» **Saved data entries**
• • • • •
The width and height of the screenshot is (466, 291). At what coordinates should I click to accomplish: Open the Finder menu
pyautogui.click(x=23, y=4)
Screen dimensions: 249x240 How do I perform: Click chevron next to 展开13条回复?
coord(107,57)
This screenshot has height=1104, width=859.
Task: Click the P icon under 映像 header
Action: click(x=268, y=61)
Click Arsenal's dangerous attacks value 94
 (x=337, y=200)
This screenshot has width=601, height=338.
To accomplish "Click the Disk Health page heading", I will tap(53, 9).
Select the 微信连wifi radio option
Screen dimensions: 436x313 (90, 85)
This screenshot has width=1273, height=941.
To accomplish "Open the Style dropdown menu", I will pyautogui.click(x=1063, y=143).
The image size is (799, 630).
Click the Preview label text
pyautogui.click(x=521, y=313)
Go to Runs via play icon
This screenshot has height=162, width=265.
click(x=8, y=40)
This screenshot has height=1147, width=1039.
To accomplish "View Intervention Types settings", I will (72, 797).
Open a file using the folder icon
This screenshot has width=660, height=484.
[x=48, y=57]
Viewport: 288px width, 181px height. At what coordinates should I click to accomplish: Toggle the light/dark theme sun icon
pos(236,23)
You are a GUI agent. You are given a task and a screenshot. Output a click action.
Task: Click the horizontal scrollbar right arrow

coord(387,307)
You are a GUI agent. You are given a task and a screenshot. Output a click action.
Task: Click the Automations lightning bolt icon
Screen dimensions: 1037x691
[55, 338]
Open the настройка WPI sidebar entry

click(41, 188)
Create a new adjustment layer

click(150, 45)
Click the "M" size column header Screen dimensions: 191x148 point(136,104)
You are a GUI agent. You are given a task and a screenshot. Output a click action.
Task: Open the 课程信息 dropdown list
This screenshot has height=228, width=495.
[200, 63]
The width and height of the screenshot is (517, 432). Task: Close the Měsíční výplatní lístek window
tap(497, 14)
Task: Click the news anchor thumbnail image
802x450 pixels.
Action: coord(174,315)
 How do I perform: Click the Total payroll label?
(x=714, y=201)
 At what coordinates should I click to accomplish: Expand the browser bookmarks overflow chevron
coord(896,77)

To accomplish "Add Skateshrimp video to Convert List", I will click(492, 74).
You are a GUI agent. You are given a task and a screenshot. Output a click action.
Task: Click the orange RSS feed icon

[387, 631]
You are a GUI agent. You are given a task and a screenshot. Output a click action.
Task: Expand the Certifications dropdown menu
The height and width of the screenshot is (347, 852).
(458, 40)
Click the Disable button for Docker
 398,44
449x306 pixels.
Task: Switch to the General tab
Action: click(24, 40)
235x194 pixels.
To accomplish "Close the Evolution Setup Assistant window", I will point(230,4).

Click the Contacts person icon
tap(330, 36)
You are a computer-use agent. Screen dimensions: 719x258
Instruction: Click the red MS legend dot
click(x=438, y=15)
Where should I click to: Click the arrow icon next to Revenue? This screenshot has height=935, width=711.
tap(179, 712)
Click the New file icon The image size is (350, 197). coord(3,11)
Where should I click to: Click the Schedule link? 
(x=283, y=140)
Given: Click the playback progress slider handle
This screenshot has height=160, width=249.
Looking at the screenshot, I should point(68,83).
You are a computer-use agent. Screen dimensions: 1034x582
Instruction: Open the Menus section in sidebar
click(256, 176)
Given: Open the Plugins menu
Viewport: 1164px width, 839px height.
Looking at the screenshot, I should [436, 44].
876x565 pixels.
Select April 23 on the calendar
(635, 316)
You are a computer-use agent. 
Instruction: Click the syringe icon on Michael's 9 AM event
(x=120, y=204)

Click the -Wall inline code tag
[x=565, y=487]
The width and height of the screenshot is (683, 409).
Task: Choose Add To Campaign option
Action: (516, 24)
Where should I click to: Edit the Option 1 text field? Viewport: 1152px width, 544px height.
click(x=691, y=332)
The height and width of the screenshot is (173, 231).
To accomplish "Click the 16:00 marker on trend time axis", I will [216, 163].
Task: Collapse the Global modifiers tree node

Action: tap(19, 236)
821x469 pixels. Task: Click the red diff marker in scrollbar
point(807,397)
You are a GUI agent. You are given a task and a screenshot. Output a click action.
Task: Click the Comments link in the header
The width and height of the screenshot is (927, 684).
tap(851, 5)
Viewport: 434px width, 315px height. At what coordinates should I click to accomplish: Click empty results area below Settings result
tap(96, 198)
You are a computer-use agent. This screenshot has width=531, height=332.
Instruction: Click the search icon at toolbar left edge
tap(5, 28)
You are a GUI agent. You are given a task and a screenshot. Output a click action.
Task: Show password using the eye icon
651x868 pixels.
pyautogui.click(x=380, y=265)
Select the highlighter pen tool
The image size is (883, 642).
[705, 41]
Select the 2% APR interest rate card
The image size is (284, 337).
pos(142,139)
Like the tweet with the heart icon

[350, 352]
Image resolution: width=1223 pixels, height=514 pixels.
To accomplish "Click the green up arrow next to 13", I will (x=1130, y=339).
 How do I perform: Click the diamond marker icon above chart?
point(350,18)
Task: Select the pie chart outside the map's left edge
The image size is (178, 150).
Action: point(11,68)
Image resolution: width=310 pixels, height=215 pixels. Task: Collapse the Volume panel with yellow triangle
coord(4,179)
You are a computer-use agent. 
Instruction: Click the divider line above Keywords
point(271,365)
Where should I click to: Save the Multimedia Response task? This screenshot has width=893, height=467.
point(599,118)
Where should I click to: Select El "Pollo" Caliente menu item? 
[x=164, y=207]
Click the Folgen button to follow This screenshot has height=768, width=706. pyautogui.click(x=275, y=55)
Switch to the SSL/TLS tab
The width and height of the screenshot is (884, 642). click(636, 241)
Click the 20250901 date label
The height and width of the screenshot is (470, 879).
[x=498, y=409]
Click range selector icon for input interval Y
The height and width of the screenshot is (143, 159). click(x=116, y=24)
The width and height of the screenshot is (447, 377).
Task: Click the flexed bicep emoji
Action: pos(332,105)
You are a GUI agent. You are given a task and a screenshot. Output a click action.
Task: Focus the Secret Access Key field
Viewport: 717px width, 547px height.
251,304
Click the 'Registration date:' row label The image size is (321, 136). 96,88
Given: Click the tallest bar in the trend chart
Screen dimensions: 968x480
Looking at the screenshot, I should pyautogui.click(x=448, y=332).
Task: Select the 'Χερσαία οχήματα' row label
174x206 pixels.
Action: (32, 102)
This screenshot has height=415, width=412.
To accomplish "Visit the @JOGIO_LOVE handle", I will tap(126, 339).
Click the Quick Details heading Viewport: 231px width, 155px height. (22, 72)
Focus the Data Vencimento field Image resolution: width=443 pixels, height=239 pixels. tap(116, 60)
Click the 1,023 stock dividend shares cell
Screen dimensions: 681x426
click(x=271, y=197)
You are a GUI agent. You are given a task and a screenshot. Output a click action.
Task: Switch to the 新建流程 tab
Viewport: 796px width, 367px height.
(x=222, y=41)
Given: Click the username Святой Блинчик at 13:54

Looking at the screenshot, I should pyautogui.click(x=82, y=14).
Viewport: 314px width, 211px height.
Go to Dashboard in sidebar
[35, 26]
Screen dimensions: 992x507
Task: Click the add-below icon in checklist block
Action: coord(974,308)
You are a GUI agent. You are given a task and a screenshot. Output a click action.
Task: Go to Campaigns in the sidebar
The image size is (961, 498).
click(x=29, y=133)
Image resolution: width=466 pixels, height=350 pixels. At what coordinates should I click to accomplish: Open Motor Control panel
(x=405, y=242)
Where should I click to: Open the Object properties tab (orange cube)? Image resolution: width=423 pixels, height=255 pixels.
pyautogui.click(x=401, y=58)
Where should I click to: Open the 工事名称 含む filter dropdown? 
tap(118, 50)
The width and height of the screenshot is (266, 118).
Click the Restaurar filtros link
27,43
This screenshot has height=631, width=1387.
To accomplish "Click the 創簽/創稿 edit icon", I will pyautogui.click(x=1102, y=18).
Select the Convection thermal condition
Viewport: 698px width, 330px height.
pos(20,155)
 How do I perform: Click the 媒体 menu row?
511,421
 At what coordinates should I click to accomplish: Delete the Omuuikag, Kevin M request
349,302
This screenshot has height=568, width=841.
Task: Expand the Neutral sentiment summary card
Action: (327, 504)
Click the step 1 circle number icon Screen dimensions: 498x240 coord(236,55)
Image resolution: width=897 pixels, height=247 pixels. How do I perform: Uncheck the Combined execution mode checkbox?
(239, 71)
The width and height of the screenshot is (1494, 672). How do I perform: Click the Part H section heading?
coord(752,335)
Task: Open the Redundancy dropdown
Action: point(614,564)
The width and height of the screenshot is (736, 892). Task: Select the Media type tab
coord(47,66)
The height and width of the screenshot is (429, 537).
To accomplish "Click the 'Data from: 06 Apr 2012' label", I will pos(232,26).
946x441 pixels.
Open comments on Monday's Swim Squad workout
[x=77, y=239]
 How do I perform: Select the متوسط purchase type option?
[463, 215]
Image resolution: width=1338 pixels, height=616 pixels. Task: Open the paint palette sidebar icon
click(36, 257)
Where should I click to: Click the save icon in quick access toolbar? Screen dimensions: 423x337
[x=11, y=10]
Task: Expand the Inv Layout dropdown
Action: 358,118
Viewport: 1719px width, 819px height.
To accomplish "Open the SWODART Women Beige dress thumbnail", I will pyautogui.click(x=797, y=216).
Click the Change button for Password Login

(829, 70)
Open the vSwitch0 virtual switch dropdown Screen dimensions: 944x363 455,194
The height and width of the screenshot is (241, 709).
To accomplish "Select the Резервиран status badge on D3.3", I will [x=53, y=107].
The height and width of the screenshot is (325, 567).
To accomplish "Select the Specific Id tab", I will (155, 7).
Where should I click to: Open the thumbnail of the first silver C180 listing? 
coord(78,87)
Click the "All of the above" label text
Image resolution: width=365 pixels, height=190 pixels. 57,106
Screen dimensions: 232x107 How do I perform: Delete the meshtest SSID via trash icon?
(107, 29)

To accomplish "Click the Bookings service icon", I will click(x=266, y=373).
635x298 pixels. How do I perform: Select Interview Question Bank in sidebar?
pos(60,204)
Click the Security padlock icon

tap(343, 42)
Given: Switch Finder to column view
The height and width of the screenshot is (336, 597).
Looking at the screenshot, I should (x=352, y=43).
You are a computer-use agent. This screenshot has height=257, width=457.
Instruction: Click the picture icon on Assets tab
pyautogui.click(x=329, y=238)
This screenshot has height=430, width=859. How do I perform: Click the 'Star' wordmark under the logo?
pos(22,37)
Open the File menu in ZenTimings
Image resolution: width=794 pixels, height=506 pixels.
• • • • •
» **REQUIRED ACTION**
Find the string "computer" in the entries above. Copy each line where it occurs.

» **OUTPUT OF THE TASK**
You are a computer-use agent. Screen dimensions: 719x258
You are a computer-use agent. Screen dimensions: 1034x582
You are a computer-use agent. 
You are a computer-use agent. This screenshot has width=531, height=332.
You are a computer-use agent. 
You are a computer-use agent. This screenshot has height=257, width=457.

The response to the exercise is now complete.